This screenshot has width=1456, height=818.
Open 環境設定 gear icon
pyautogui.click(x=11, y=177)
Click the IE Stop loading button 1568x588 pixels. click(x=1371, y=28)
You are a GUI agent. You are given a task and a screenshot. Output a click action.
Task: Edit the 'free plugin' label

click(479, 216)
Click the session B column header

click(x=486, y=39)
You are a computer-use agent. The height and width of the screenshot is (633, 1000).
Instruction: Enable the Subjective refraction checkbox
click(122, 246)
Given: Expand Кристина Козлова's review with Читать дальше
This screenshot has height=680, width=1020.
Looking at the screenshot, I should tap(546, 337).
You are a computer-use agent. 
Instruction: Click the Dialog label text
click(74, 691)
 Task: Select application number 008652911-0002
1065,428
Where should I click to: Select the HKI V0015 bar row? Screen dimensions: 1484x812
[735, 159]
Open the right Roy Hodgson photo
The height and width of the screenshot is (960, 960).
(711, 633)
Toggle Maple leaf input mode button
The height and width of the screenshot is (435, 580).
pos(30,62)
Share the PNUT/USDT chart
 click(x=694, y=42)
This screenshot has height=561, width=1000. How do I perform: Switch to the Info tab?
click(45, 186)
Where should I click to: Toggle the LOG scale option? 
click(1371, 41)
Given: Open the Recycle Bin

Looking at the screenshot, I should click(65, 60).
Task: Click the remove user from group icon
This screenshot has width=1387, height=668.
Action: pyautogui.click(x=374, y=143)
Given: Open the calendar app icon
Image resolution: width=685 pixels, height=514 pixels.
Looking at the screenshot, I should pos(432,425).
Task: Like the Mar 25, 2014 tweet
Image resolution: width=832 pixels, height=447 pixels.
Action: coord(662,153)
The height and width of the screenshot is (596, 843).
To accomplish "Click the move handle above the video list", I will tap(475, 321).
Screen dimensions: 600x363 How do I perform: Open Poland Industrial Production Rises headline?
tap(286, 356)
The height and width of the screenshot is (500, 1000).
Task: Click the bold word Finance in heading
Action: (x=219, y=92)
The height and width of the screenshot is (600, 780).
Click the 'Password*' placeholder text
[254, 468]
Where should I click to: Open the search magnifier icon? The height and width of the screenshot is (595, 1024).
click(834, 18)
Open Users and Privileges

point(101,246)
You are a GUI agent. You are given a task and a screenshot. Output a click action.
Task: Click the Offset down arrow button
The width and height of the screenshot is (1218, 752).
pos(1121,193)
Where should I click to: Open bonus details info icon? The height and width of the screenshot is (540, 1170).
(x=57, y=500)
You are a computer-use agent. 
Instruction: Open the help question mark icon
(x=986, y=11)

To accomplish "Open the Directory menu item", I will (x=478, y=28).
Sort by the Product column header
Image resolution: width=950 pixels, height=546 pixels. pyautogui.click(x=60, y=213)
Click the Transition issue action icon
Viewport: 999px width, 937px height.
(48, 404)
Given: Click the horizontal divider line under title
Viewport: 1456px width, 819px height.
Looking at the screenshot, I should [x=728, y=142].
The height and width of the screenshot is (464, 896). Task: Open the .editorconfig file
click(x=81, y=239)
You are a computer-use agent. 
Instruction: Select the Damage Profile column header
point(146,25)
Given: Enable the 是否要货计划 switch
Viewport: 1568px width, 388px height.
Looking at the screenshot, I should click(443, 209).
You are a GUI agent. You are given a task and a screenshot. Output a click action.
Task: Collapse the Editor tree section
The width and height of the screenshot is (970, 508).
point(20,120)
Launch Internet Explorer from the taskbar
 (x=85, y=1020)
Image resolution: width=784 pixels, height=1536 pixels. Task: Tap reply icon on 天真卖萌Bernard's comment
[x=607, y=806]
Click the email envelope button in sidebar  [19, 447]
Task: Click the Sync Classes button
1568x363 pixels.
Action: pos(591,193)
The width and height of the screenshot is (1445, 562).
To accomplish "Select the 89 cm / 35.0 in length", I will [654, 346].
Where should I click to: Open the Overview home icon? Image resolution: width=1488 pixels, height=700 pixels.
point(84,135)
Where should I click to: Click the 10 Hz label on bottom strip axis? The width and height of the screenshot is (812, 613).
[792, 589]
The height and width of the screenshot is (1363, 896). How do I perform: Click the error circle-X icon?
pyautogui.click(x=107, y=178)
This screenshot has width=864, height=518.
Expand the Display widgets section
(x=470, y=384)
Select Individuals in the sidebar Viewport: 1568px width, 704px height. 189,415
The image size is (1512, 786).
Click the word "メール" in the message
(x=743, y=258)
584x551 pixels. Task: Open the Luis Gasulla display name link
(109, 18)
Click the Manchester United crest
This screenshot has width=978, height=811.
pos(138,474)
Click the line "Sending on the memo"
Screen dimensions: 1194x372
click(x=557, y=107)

▸ **TASK DESCRIPTION**
Each line of the data should be reproduced exactly as it appears.

▸ **SOLVED EXERCISE**
This screenshot has width=1456, height=818.
Open 環境設定 gear icon
pyautogui.click(x=11, y=177)
Click the IE Stop loading button 1568x588 pixels. click(x=1371, y=28)
You are a GUI agent. You are given a task and a screenshot. Output a click action.
Task: Edit the 'free plugin' label

click(479, 216)
Click the session B column header

click(x=486, y=39)
You are a computer-use agent. The height and width of the screenshot is (633, 1000).
Instruction: Enable the Subjective refraction checkbox
click(122, 246)
Given: Expand Кристина Козлова's review with Читать дальше
This screenshot has height=680, width=1020.
Looking at the screenshot, I should tap(546, 337).
You are a computer-use agent. 
Instruction: Click the Dialog label text
click(74, 691)
 Task: Select application number 008652911-0002
1065,428
Where should I click to: Select the HKI V0015 bar row? Screen dimensions: 1484x812
[735, 159]
Open the right Roy Hodgson photo
The height and width of the screenshot is (960, 960).
(711, 633)
Toggle Maple leaf input mode button
The height and width of the screenshot is (435, 580).
pos(30,62)
Share the PNUT/USDT chart
 click(x=694, y=42)
This screenshot has height=561, width=1000. How do I perform: Switch to the Info tab?
click(45, 186)
Where should I click to: Toggle the LOG scale option? 
click(1371, 41)
Given: Open the Recycle Bin

Looking at the screenshot, I should click(65, 60).
Task: Click the remove user from group icon
This screenshot has width=1387, height=668.
Action: pyautogui.click(x=374, y=143)
Given: Open the calendar app icon
Image resolution: width=685 pixels, height=514 pixels.
Looking at the screenshot, I should pos(432,425).
Task: Like the Mar 25, 2014 tweet
Image resolution: width=832 pixels, height=447 pixels.
Action: coord(662,153)
The height and width of the screenshot is (596, 843).
To accomplish "Click the move handle above the video list", I will tap(475, 321).
Screen dimensions: 600x363 How do I perform: Open Poland Industrial Production Rises headline?
tap(286, 356)
The height and width of the screenshot is (500, 1000).
Task: Click the bold word Finance in heading
Action: (x=219, y=92)
The height and width of the screenshot is (600, 780).
Click the 'Password*' placeholder text
[254, 468]
Where should I click to: Open the search magnifier icon? The height and width of the screenshot is (595, 1024).
click(834, 18)
Open Users and Privileges

point(101,246)
You are a GUI agent. You are given a task and a screenshot. Output a click action.
Task: Click the Offset down arrow button
The width and height of the screenshot is (1218, 752).
pos(1121,193)
Where should I click to: Open bonus details info icon? The height and width of the screenshot is (540, 1170).
(x=57, y=500)
You are a computer-use agent. 
Instruction: Open the help question mark icon
(x=986, y=11)

To accomplish "Open the Directory menu item", I will (x=478, y=28).
Sort by the Product column header
Image resolution: width=950 pixels, height=546 pixels. pyautogui.click(x=60, y=213)
Click the Transition issue action icon
Viewport: 999px width, 937px height.
(48, 404)
Given: Click the horizontal divider line under title
Viewport: 1456px width, 819px height.
Looking at the screenshot, I should [x=728, y=142].
The height and width of the screenshot is (464, 896). Task: Open the .editorconfig file
click(x=81, y=239)
You are a computer-use agent. 
Instruction: Select the Damage Profile column header
point(146,25)
Given: Enable the 是否要货计划 switch
Viewport: 1568px width, 388px height.
Looking at the screenshot, I should click(443, 209).
You are a GUI agent. You are given a task and a screenshot. Output a click action.
Task: Collapse the Editor tree section
The width and height of the screenshot is (970, 508).
point(20,120)
Launch Internet Explorer from the taskbar
 (x=85, y=1020)
Image resolution: width=784 pixels, height=1536 pixels. Task: Tap reply icon on 天真卖萌Bernard's comment
[x=607, y=806]
Click the email envelope button in sidebar  [19, 447]
Task: Click the Sync Classes button
1568x363 pixels.
Action: pos(591,193)
The width and height of the screenshot is (1445, 562).
To accomplish "Select the 89 cm / 35.0 in length", I will [654, 346].
Where should I click to: Open the Overview home icon? Image resolution: width=1488 pixels, height=700 pixels.
point(84,135)
Where should I click to: Click the 10 Hz label on bottom strip axis? The width and height of the screenshot is (812, 613).
[792, 589]
The height and width of the screenshot is (1363, 896). How do I perform: Click the error circle-X icon?
pyautogui.click(x=107, y=178)
This screenshot has width=864, height=518.
Expand the Display widgets section
(x=470, y=384)
Select Individuals in the sidebar Viewport: 1568px width, 704px height. 189,415
The image size is (1512, 786).
Click the word "メール" in the message
(x=743, y=258)
584x551 pixels. Task: Open the Luis Gasulla display name link
(109, 18)
Click the Manchester United crest
This screenshot has width=978, height=811.
pos(138,474)
Click the line "Sending on the memo"
Screen dimensions: 1194x372
click(x=557, y=107)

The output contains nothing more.